◆ Your goal
Look through the listing below, find every line with the string "computer", and copy it.

◆ Source data

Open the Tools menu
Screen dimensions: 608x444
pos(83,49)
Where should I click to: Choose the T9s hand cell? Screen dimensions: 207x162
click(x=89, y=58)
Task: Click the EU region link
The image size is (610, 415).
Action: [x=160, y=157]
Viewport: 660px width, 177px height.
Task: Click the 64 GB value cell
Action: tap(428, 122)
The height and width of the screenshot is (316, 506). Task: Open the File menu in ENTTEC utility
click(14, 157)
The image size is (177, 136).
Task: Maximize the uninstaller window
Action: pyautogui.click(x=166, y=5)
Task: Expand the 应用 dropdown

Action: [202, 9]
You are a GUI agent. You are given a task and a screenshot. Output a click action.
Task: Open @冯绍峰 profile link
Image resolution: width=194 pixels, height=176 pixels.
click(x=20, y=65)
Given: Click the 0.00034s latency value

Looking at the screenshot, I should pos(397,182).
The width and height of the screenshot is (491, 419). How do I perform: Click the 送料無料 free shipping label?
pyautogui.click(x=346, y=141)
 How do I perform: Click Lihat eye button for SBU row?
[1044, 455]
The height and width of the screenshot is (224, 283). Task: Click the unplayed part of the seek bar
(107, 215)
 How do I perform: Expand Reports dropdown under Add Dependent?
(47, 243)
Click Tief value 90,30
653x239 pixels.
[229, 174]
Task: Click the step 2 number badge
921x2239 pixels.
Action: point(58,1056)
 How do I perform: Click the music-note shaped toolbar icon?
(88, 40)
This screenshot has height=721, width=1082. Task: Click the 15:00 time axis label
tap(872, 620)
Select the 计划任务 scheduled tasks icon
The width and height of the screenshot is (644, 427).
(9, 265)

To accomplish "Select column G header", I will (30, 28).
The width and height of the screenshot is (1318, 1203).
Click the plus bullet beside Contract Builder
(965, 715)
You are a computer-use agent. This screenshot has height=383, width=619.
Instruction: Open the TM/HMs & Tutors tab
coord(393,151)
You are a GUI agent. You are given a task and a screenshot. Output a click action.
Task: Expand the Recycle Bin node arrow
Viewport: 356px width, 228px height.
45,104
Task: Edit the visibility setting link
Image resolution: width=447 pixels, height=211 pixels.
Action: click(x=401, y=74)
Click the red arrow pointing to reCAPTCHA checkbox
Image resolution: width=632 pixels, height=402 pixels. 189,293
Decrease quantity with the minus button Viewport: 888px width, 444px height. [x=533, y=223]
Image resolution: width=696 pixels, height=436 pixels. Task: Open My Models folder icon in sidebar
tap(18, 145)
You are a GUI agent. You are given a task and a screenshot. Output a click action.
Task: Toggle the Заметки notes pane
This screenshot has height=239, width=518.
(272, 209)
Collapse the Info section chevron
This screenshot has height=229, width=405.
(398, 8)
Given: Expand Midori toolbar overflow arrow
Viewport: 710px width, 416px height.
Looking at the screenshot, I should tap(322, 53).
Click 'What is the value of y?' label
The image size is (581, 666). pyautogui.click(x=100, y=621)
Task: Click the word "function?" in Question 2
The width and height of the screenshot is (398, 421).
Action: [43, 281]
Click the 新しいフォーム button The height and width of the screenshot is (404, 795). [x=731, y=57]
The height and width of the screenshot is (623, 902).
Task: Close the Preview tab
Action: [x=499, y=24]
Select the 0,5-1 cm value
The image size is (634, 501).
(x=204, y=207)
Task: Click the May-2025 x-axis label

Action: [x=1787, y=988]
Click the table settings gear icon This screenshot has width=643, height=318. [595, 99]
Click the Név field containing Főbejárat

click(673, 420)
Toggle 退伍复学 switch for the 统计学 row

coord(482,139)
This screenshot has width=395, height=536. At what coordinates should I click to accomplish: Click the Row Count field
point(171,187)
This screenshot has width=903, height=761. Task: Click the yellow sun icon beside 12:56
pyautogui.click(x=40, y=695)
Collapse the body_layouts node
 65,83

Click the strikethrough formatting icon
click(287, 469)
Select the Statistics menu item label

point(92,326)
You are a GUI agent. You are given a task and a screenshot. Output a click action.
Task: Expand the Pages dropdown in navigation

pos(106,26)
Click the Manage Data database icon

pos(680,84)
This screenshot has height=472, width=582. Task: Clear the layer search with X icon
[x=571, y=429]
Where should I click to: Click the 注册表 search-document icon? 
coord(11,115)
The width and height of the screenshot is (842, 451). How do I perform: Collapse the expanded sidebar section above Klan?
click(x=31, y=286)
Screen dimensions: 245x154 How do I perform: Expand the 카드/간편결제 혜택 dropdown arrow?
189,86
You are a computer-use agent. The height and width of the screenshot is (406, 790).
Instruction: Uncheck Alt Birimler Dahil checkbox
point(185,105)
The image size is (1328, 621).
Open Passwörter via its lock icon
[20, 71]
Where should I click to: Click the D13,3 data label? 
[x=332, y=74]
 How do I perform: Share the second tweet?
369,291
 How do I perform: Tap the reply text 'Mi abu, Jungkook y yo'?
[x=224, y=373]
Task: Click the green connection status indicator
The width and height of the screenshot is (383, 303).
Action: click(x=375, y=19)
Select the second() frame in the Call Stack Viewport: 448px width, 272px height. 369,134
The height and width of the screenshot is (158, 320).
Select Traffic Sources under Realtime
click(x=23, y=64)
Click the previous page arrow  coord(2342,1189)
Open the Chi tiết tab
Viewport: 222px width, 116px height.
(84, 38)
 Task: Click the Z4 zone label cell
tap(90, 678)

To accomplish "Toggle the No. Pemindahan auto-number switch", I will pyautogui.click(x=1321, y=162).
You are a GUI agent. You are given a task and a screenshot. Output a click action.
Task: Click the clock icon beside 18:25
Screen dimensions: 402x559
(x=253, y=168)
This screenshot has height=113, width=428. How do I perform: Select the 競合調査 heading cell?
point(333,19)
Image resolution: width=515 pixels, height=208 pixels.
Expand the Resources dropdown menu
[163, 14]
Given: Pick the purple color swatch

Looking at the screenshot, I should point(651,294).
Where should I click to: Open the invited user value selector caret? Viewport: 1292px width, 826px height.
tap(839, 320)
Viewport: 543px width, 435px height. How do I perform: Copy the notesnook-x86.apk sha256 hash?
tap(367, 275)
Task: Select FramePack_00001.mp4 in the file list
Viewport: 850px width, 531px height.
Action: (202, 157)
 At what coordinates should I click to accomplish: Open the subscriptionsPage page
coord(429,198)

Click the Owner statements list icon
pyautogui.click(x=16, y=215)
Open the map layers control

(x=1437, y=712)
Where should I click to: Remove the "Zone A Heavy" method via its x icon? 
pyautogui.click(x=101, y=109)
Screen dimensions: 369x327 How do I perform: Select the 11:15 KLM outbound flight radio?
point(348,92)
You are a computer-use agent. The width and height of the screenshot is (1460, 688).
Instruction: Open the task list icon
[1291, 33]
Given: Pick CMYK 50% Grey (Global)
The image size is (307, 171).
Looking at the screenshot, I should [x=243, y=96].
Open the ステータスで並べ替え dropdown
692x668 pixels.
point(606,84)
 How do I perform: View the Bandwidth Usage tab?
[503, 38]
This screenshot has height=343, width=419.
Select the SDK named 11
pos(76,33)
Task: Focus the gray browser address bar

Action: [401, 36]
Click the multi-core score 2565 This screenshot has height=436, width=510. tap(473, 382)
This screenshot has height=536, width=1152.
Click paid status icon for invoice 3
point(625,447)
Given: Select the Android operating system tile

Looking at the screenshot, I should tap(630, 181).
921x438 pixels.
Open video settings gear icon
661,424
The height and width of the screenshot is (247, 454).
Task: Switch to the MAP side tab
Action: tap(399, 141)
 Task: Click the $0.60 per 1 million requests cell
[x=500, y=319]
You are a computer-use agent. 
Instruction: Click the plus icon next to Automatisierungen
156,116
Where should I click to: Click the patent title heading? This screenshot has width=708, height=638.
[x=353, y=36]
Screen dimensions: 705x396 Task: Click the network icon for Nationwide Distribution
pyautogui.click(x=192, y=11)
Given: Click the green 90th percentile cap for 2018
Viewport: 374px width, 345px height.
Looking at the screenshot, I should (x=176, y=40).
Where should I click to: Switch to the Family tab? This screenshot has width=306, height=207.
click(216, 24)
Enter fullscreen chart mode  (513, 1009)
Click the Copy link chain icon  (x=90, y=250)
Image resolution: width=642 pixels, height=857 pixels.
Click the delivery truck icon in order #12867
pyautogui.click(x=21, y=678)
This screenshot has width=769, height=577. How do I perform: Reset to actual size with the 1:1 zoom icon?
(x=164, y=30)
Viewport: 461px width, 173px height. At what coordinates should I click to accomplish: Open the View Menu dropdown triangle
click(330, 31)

◆ Answer box
You are a computer-use agent. This screenshot has height=383, width=619.
You are a computer-use agent. The height and width of the screenshot is (406, 790).
You are a computer-use agent. The width and height of the screenshot is (1460, 688).
You are a computer-use agent. 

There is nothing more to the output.